Turning now to FIG. 1, the substrate 11 with the aligned nucleic acid
molecule(s) is placed in the microscope and paths 12 are scanned. The
scanning may be sequential or simultaneous, if multiple tips (not shown)
are used. The scanning tunneling microscope includes a fine metal tip 13,
which may be tungsten, Pt-Ir, Pt-Rh, pure Pt, Au, and the like. For use in
a wet cell the tip will be insulated, with glass, silicon, wax, etc. The
tip is brought to within a few tenths of a nanometer of the surface of the
molecule. This is accomplished with piezoelectric transducers arranged to
form an orthogonal coordinate system: one transducer 14 is used to move
the tip toward and away from the sample, and the other two 16, 17 are used
to translate the tip laterally over the sample surface. A small bias
voltage 18 ranging from a few millivolts to a few volts is applied across
the gap between the tip and the sample. The tip is brought up to the
sample until a small current begins to flow, typically in the order of a
nanoampere. In a wet cell, it is desirable to keep the current below about
0.4 nA, for optimum resolution. A feedback loop 19 is then employed to
measure the tunneling current compared with a fixed reference value. The
tip is moved to maintain a constant current. Since the tunneling current
varies by about a factor of 10 for every 0.1 nanometer change in spacing
between the tip and the sample, the scanning tunneling microscope can
resolve height differences of less than 0.01 nanometers. It has a lateral
resolution of about 0.2 nanometers, roughly corresponding to the size
scale of the atoms comprising the tip and the sample.

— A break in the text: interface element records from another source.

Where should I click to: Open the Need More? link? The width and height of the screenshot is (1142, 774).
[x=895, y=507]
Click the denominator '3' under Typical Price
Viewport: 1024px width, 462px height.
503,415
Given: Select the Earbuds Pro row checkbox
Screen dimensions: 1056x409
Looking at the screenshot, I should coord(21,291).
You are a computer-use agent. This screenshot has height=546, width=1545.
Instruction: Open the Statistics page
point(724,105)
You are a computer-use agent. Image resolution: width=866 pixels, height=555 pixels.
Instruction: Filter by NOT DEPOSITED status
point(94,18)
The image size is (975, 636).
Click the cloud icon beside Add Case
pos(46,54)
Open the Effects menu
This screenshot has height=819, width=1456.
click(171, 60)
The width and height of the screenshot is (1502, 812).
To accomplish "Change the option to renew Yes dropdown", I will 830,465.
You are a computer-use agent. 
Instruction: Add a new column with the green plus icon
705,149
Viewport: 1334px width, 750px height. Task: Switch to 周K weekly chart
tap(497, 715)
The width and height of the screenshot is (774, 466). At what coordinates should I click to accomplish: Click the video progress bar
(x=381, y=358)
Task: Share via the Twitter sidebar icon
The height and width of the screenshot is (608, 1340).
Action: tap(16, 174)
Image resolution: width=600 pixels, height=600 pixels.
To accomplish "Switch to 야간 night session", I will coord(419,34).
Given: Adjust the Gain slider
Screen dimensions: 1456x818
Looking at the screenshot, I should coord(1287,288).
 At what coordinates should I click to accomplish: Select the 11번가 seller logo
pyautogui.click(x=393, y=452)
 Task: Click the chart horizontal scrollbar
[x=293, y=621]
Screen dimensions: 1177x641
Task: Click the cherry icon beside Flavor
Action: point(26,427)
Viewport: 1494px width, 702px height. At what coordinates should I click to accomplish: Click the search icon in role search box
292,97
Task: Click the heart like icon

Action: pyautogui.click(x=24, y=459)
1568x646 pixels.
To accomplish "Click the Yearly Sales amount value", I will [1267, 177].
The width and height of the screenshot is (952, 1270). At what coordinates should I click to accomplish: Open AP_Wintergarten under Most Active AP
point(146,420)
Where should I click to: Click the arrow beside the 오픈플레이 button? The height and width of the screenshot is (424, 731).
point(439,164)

An image of each aligned nucleic acid is obtained by applying a signal to
the Y piezo-transducer 17, thereby moving the tip along a selected path.
The error signal V from the feedback circuit corresponds to the height. An
increased signal represents a labeled base. This signal is held in the
processor's memory for each position along the path as a molecule is
scanned. Data collection is initiated when the initiation marker is
encountered, and completed when the path no longer contains detectable
nucleic acid. A signal is then applied to the X piezo-transducer 14 to
shift the tip to the next path. The path is then scanned and the signal is
recorded. This is repeated until all the paths are scanned. FIG. 4A shows
three scans of a molecule having labeled adenine bases, A. A plurality of
scans are preferable in view of the fact that during the labeling of the
polynucleotide all bases of the same kind are not labeled; therefore,
multiple samples are required to assure that all the bases of a particular
type are detected.
The processor compares the signals and provides a representation of all the
tagged bases, FIG. 4B. In compiling the sequence for each base, only paths
which are informative will be used. An informative path will generally
start with an initiation marker, and preferably match a known sequence
which immediately precedes or follows the initiation marker. Paths in
which a loop is detected, either physically or by sequence comparison will
be considered not informative. A consensus sequence for each base will be
compiled. A path which differs from the consensus at more than about 25%
of the positions will be considered not informative. As judged by the
above criteria, only informative paths will be considered. The number of
informative paths required for a complete data set, i.e. a data set in
which 100% of the labeled bases are recorded, will depend on the
efficiency of the labeling and alignment process. The number of paths
required can be calculated statistically. A base sequence data set is
compiled showing the position of each labeled base along the nucleic acid.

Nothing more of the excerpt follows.